▶ _ENTRIES SUPPLIED_

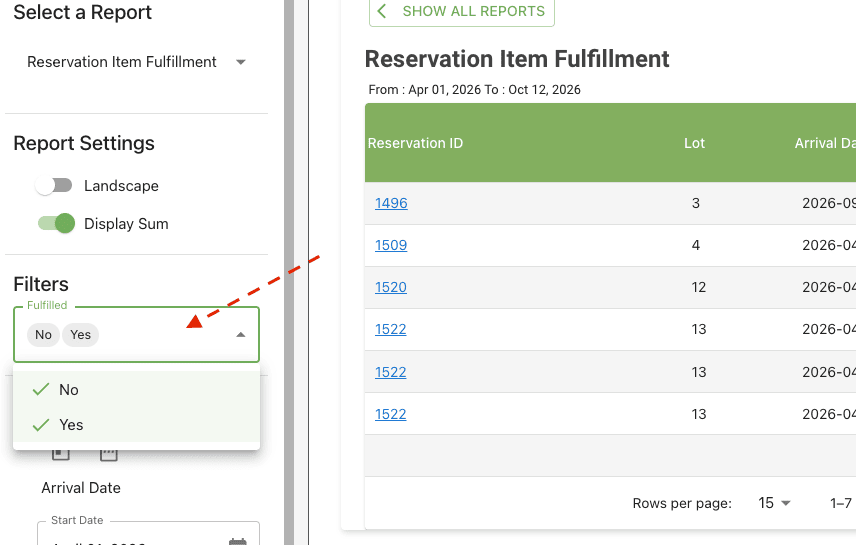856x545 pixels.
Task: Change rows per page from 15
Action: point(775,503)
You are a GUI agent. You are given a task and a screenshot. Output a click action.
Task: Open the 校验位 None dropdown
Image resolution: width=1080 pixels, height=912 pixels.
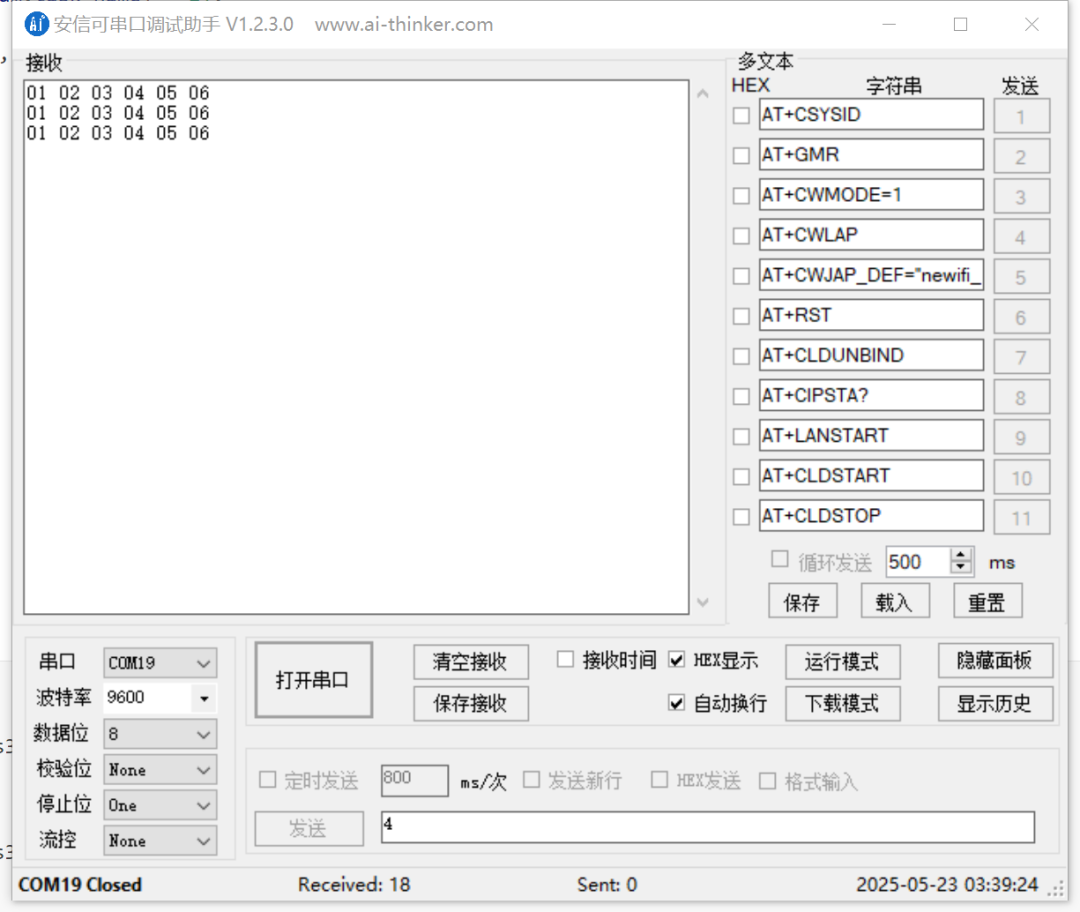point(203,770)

▶ _TASK REQUIREMENTS_
Output the line containing "Task: Open the 校验位 None dropdown" and each line after it, through the end of the material, exactly as given. No pictures belong in the output.

▶ _TASK SOLUTION_
Task: Open the 校验位 None dropdown
Image resolution: width=1080 pixels, height=912 pixels.
point(203,770)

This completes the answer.